* [Material to process]:
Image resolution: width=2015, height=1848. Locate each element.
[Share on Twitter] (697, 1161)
* * *
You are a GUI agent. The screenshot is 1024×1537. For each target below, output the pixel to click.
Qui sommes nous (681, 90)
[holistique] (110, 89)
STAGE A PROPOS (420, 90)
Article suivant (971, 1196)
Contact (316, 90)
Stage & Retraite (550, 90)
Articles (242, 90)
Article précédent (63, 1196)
...
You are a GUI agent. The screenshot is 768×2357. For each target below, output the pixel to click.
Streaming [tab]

* [Your assignment]:
Could you restate, word for word, the lines above from the one with "Image resolution: width=2015, height=1848." to the one with "[Share on Twitter] (697, 1161)", both included?

* [The completed task]:
Image resolution: width=2015, height=1848. Locate each element.
[Share on Twitter] (697, 1161)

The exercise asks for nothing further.